Experts have uncovered that thousands of critical infrastructure organisations, as well as those working in other equally important verticals, were hit with a malicious attack designed to compromise their industrial control devices (ICD).
In 2021, cybersecurity researchers at Socket identified nine packages on NuGet that contained sabotage payloads intended to activate in 2027 and 2028 if certain conditions were met.
NuGet is the package manager for .NET, which includes open-source .NET libraries that can be easily added to a project by software developers. Siemens S7 industrial control devices are commonly found in manufacturing plants, energy and utilities, oil, gas, and chemical industries, building automation, and transportation.
The payload is active only between August 8, 2027, and November 29, 2028, and has two destructive actions: it randomly kills the host process 20% of the time (immediate stops), and in the Sharp7Extend package, breaks initialisation and/or, after a 90-minute delay, corrupts PLC write commands with an 80% chance.
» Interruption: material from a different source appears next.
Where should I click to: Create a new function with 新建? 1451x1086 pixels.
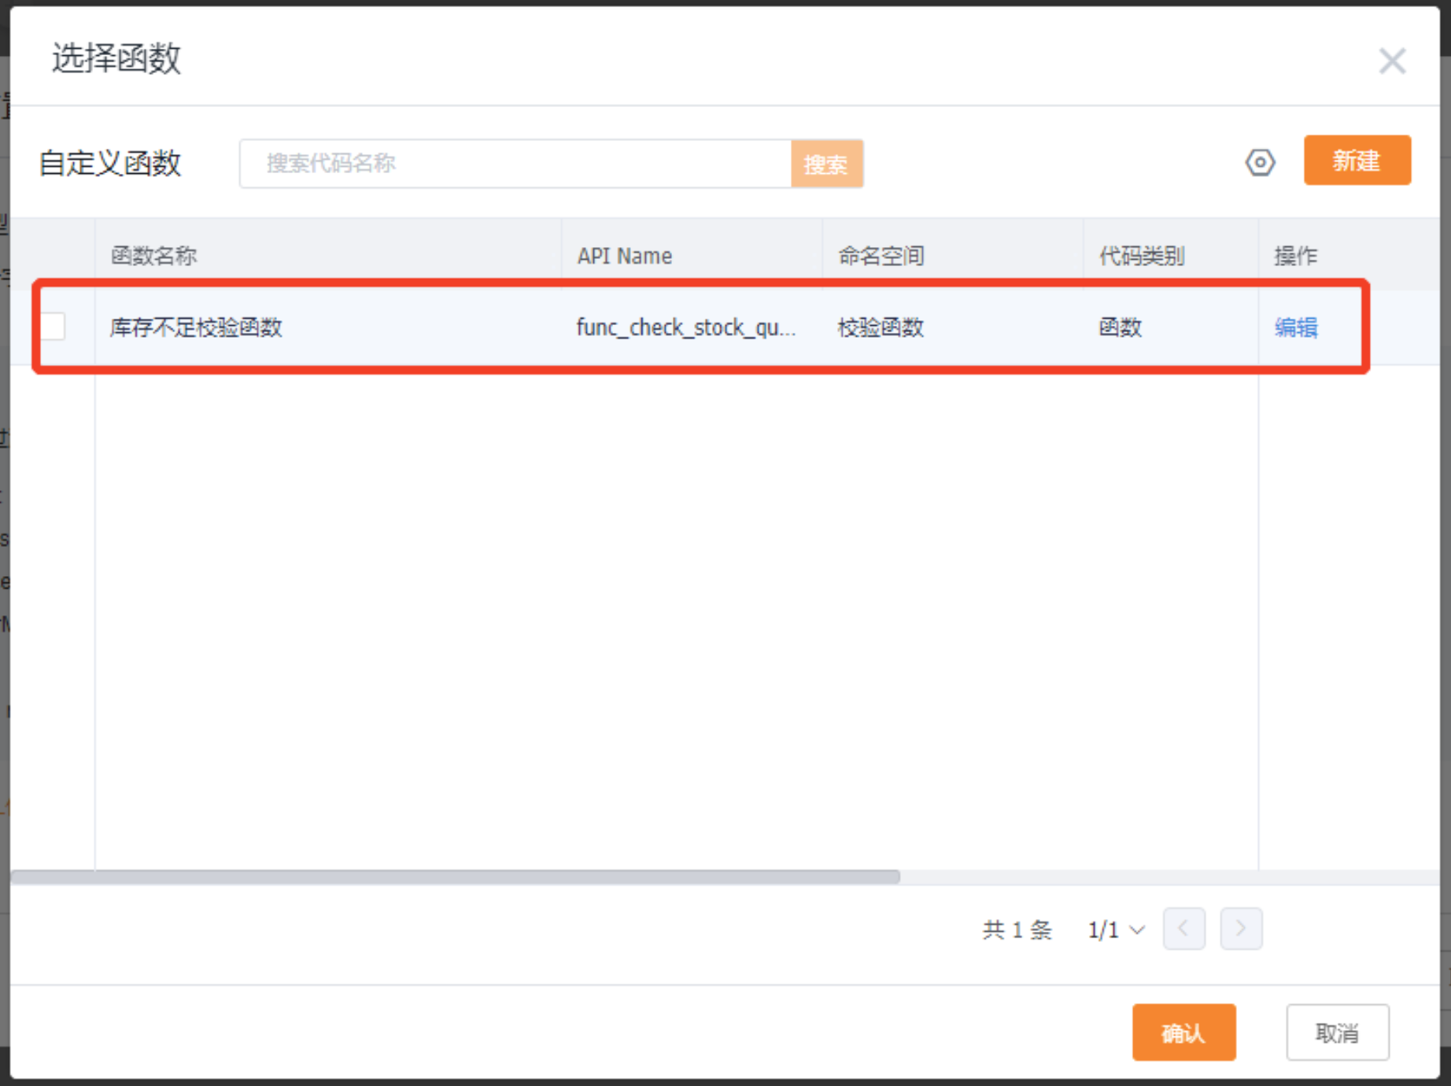coord(1357,161)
The identity of the threat actors who uploaded these packages and their motives remains unknown. Users are urged to audit their assets for the packages and remove them immediately.
Here is the full list of malicious packages discovered so far: SqlUnicorn.Core, qlDbRepository, SqlLiteRepository, SqlUnicornCoreTest, SqlUnicornCore, SqlRepository, MyDbRepository, MCDbRepository, Sharp7Extend.
Meanwhile, Dark Web Intelligence reported that threat actors claimed to have stolen data from HSBC USA and that they had access to a large database containing highly sensitive personally identifiable information (PII) and financial records of HSBC USA customers, including Social Security numbers (SSNs), bank account numbers, and account balances, among other data.
The threat actor announcement appeared on dark web forums, where those who identify themselves as responsible for the breach have disclosed information about the customer database that was breached, including a substantial number of HSBC USA customers, and claim to have access to full financial profiles.